Um dos pedidos de extradição já foi julgado e trata da condenação pela invasão ao sistema do CNJ. O outro, ainda pendente de análise pela Corte de Apelação, refere-se ao porte ilegal de arma. Caso este segundo pedido seja aprovado, caberá ao ministro da Justiça da Itália, Carlo Nordio, a palavra final sobre a extradição.
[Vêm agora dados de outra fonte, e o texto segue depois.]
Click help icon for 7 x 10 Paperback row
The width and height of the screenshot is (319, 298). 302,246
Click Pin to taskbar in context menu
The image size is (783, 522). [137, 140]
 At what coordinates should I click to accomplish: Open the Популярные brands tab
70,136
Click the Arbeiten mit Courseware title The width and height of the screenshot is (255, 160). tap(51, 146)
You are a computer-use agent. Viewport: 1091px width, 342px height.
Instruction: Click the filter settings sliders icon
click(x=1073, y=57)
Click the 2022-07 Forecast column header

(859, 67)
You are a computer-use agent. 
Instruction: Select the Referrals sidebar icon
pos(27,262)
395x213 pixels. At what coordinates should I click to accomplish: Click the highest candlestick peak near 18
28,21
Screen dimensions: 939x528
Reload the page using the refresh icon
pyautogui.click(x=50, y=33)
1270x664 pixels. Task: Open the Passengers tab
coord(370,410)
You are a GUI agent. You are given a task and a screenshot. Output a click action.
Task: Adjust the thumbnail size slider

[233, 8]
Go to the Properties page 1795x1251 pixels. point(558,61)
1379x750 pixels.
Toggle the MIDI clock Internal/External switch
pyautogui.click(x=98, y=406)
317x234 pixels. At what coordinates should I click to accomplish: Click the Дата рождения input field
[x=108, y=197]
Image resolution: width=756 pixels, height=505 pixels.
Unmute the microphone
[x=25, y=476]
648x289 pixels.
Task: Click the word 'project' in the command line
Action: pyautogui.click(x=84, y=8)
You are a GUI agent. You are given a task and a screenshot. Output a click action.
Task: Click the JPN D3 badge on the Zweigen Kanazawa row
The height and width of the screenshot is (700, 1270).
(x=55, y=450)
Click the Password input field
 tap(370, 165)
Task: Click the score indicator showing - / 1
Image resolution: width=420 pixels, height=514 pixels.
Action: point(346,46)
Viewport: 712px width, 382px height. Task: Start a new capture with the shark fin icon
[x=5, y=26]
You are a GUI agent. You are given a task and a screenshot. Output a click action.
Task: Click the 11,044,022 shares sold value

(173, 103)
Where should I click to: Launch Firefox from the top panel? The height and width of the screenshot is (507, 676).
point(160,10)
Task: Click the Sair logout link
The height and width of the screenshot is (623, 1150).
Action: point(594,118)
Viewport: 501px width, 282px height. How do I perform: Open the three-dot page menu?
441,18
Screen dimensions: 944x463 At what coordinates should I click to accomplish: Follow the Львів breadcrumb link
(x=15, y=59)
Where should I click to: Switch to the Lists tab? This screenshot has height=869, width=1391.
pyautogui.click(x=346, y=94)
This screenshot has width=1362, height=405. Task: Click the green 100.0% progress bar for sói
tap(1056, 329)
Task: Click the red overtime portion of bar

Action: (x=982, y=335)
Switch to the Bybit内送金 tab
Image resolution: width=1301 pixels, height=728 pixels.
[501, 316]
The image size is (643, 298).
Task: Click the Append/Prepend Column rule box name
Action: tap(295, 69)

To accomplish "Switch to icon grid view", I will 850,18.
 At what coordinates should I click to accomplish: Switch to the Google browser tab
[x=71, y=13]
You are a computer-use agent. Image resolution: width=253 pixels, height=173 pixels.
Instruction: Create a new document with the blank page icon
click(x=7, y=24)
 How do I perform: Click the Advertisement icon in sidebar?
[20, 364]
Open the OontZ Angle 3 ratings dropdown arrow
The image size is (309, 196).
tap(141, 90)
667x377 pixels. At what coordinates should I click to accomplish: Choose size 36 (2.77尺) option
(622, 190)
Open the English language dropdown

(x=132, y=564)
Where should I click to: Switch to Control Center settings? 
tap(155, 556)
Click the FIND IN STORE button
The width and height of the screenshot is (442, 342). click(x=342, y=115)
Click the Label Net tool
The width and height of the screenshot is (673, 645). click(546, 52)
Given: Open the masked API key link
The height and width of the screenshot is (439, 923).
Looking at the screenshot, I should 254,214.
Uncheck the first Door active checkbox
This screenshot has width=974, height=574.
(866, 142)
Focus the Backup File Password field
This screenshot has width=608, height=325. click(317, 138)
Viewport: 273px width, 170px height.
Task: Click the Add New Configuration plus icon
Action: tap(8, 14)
A defesa de Zambelli argumentou que o processo no Brasil apresenta vícios contrários à extradição, além de questionar as condições das prisões brasileiras e o estado de saúde da ex-deputada. O advogado Pieremilio Sammarco afirmou que “toda a nossa defesa se baseou nos inúmeros vícios processuais ocorridos no Brasil que, segundo o nosso ordenamento, são contrários à extradição, além das condições carcerárias no país e do estado de saúde de Zambelli”.

A Corte de Apelação de Roma já havia descartado, em decisão anterior, que os atos cometidos por Zambelli configurassem crime político e rejeitou alegações de risco aos direitos humanos nas prisões brasileiras. O Brasil apresentou garantias de que ela cumpriria pena na Penitenciária Feminina do Distrito Federal, conhecida como Colmeia.

Zambelli foi condenada pelo Supremo Tribunal Federal a dez anos de prisão pelo caso do hacker e a cinco anos e três meses pelo porte de arma. Ela renunciou ao mandato em dezembro do ano passado.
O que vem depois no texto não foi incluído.